It's strange not having to worry about going to work at 5pm, but of course i was not use to not know what to do, and i felt kind of restless the other day just sitting around.
It's like being in relationship with someone you dislike. He takes up a lot of time frustrating you, but once the relationship is over, and don't have that nagging thing following you, you have no idea what to do with your time.
Today was better, i was more productive. After having a disagreement with Mike about EMO AGAIN, i think i may have won one over by calling him pretentious. I'm so sick of him talking about his friends, and his love of Emo that i called him on it. Like why be in love with a music that has pinning children describing how they want to commit suicide cause there girlfriend broke up with them. There are so many bigger issues and i don't get it. These Emo kids swear they are alone yet they have like 30 friends on the IM, and they can afford a 300 dollar IPOD only to fill it with sad songs wbout how there life sucks. I don't get it. He complains that he is alone, and his life is sad yet he is driving in a porshe, he does not have to worry about finacial aid, and he has a friend who lives in a 5 story house with a sauna. Your life sucks why?
My voice silently raised, i was telling him my FEELINGS, thank goodness i'm getting somewhere, and that i think he is pretentious and so is his music. It felt good i can't have people push me around anymore, and i must branch out or will ever be surrounded bu them.
After that i had to go to a Pre-med meeting. With this free time now, i am able to join all these clubs. I was in it last year, but i never went to the meetings. They aren't like regualry meetings. They have speakers who come to this school and talk about Medicine or whatever. So i can go to whatever meeting that i want, at the end of my time here i will get a certificate saying that i was in this program. So I thought the meeting was a 8. I check my email only to find out that it is at 4, which leaves me 15 minutes to get all the way on the otherside of campus.

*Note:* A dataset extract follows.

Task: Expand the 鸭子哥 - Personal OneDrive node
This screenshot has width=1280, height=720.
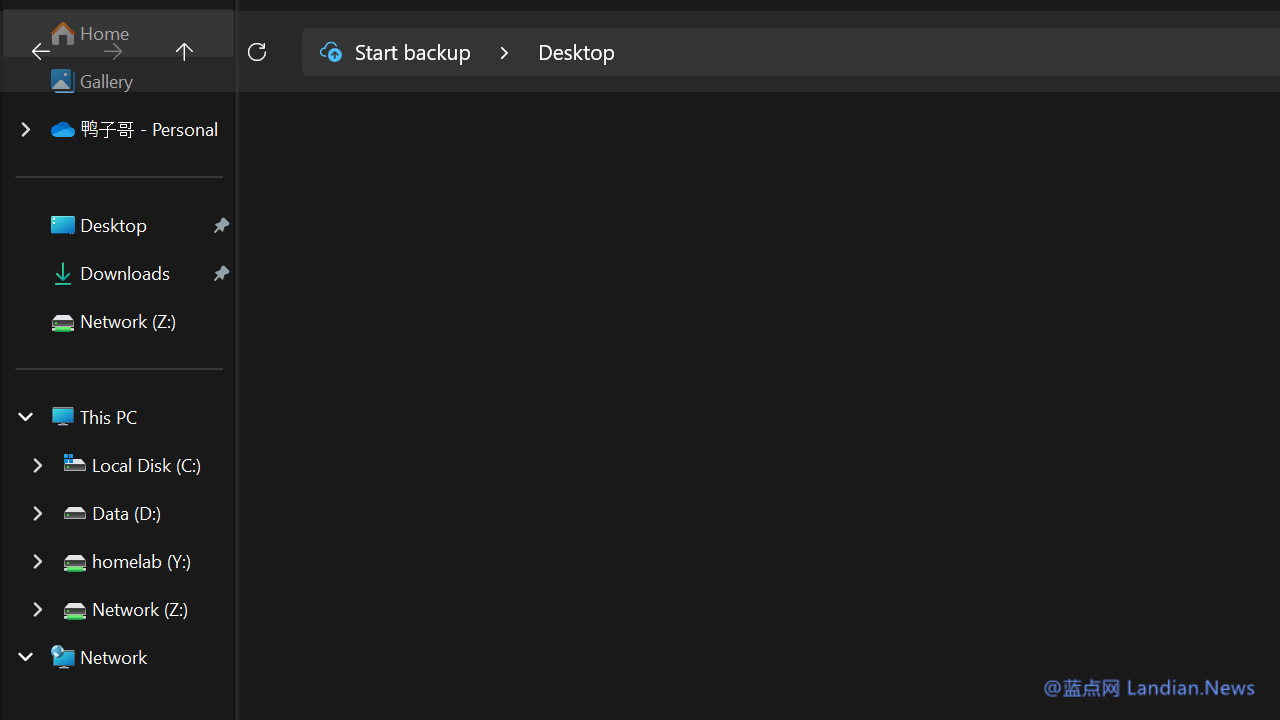Action: (26, 129)
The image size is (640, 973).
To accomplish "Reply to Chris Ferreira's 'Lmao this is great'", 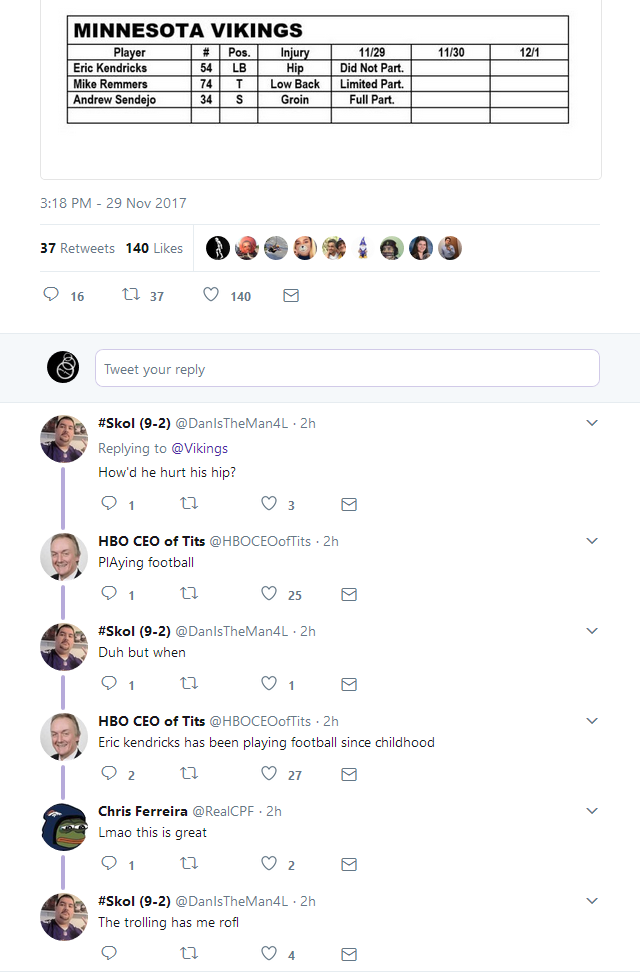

When i get there, there are old, snobby, rich, educated, doctors. I look a little out of place in a Bob Marley Tee and these weird checkered shoes i keep wearing. There are some students but for some reason kids love to sit in the back, i grab a seat in the corner and for the next 100 hours am dazing off. It was so boring, and nothing about medical school. It was about Health Care, and you could tell all the kids where getting restless, b/c chairs were squeaking. I'm doodling, when i'm not nodding off. The man next to me was so fidgety i thought he was going to jump out of his seat. I keep staring at this old man who was sleeping like full on, so i'm trying to supress laughter. After about an hour the meeting ends.
I hate taking elevators with people, so i take the stairs, sort of forgetting that i am on the 8th floor. So by the time i hit the main floor, my legs are tired and my head hurts from all the turns. As i walking back to my dorm, there was a boy walking close near me:
Backstory:
When i woke up this morning there was a letter in my email, saying that this dude was starting a club that watches unknown movies, and that he would like me to join. I said, well in the email, that i would. Later on that day i found out the boy who sent me the email was a boy in my art class who i may have had a crush on.
So anyway back to the story.
So i look behind and it's him. I have this weird thing of smiling when i see boy i like. I get like giddy and i want to just say something but i don't so i end up biting my lip. So we are walking like side by side now. I notice that he turns to go into my building though he doesn't live there, because i saw him at the building meeting and know that he doesn't live in my hall. Each hall has a card that we slide to enter, he waits for me to slide my card through and then opens the door for me.
Beckett:Thanks
Cute Art Dude: Your welcome
After i see him go in the opposite direction, b/c he came in the wrong door, i smile a little. So on Thursday i am going to his meeting, he's the president.
I guess the job thing was good. I mean i have more time to do things now, yes the money thing was good, but hopefully things will look up. I mean i know that won't be bad forever though sometimes it feels like the hits won't stop coming.
Maybe it's just a part of the process though. This life process.
3 comments:
Just to say Hi :)
Hey back. Nice to hear from you again.
ohhhh movie club.
are you really into movies ?
the geekiest thing i ever did one time was a battle of quotes with someone on a message board from movies. we would post the quotes and the other person had to answer what movie it was from and who said it.
lets just say no one won and it got to over 200 pages.